Voice and video are the use cases QoS exists for. Without QoS, a 1-percent packet loss rate on a TCP file transfer is invisible to the user; on a VoIP call, it is a robotic-sounding artifact that ends the meeting. Real-time media has tight requirements that the rest of your traffic does not, and those requirements are what drive every QoS design decision.
This article walks through the latency, jitter, and loss budgets for voice and video, the standard DSCP markings, the LLQ configuration that protects them, the IP phone trust pattern, and the bandwidth math you use to size the priority queue. If you are deploying VoIP for the first time or troubleshooting a video conferencing complaint, this is the reference.

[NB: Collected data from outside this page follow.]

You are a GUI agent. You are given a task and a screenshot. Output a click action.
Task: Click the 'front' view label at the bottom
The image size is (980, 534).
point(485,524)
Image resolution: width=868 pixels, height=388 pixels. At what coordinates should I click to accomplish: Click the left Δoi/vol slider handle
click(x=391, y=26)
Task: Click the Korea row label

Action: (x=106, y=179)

The Latency, Jitter, and Loss Budgets
| Application | One-way latency | Jitter | Packet loss |
|---|---|---|---|
| VoIP (toll quality) | < 150 ms | < 30 ms | < 1 percent (preferably < 0.1 percent) |
| VoIP (acceptable) | 150-300 ms | < 50 ms | < 3 percent |
| Video conferencing | < 200 ms | < 50 ms | < 1 percent |
| Streaming video (one-way) | < 5 s buffer | tolerated by jitter buffer | < 5 percent |
The numbers come from ITU-T Recommendation G.114 (one-way transmission time) and various enterprise media studies. The 150 ms VoIP latency target is one-way - so the round trip should be under 300 ms. Most domestic networks comfortably meet this; international circuits can be tight.
Jitter is variation in latency between consecutive packets. A jitter buffer at the receiver smooths small jitter (typically 30-50 ms of buffer); jitter beyond the buffer causes audible artifacts. The QoS goal is to keep jitter below the receiver's buffer.

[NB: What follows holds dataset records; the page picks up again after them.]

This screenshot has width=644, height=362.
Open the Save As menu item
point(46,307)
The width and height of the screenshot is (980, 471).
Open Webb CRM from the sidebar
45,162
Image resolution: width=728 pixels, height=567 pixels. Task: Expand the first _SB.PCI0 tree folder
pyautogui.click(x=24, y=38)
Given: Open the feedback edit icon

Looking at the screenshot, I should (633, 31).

Packet loss matters more for voice than for streaming because voice has no retransmission - a lost packet is gone. Codecs do packet loss concealment up to a point but quality degrades fast above 1 percent.
Voice Marking and Bandwidth
The standard DSCP markings for voice and video:
| Traffic | DSCP | Decimal | Treatment |
|---|---|---|---|
| VoIP RTP audio (voice payload) | EF | 46 | LLQ priority queue |
| Voice signaling (SIP, H.323) | CS3 | 24 | CBWFQ guaranteed bandwidth |
| Video conferencing (Zoom, Teams, Webex) | AF41 | 34 | CBWFQ with WRED |
| Streaming video (one-way) | CS5 or AF31 | 40 or 26 | CBWFQ |
VoIP bandwidth math. A single VoIP call with G.711 codec consumes:
- G.711 payload: 64 kbps
- RTP/UDP/IP overhead: ~16 kbps
- Layer 2 overhead (Ethernet/MPLS): ~16 kbps
- Total per call: ~96 kbps
For G.729 codec, the payload drops to 8 kbps but the overhead is fixed; total is ~24 kbps per call. For Opus (modern), the payload varies (6-510 kbps); typical voice usage is 24-48 kbps.

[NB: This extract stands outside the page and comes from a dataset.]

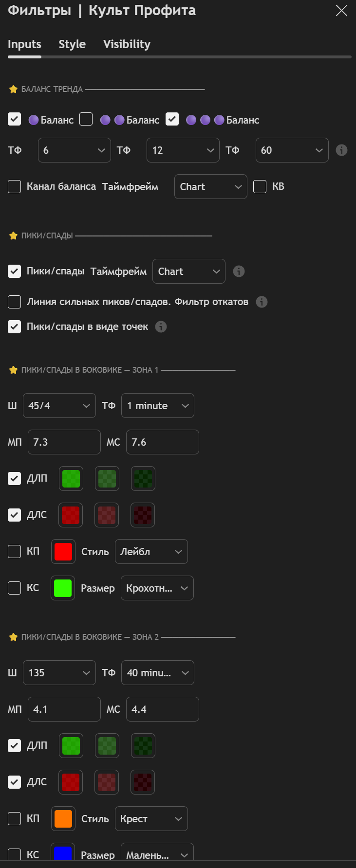Open the orange КП color swatch in Зона 2
This screenshot has width=356, height=868.
[63, 819]
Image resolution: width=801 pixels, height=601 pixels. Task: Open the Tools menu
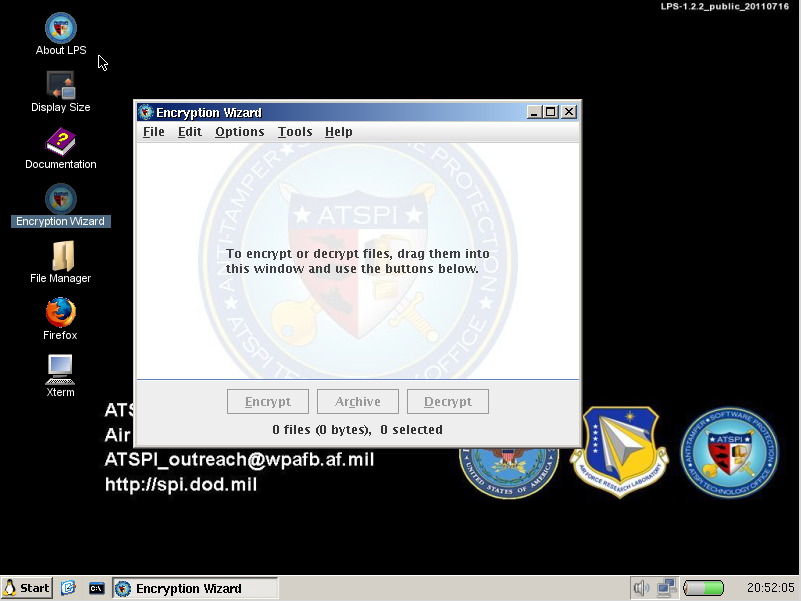295,132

Sizing the priority queue: 100 simultaneous G.711 calls = 9.6 Mbps. Reserve 10-15 percent of WAN bandwidth for voice priority queue, which covers typical concurrent call counts comfortably.
IP Phone Trust Pattern
Cisco IP phones mark their own voice traffic with DSCP EF and CoS 5 by default. The access port should trust this marking via Cisco's conditional trust mechanism:
interface GigabitEthernet1/0/5
switchport mode access
switchport access vlan 10 ! Data VLAN (PC behind phone)
switchport voice vlan 20 ! Voice VLAN (phone)
mls qos trust device cisco-phone ! Conditional: trust if Cisco phone detected
spanning-tree portfast
spanning-tree bpduguard enableThe conditional trust uses CDP. If the switch sees a Cisco phone via CDP, trust applies. If the phone is unplugged, trust drops automatically and the port re-marks all incoming DSCP to 0.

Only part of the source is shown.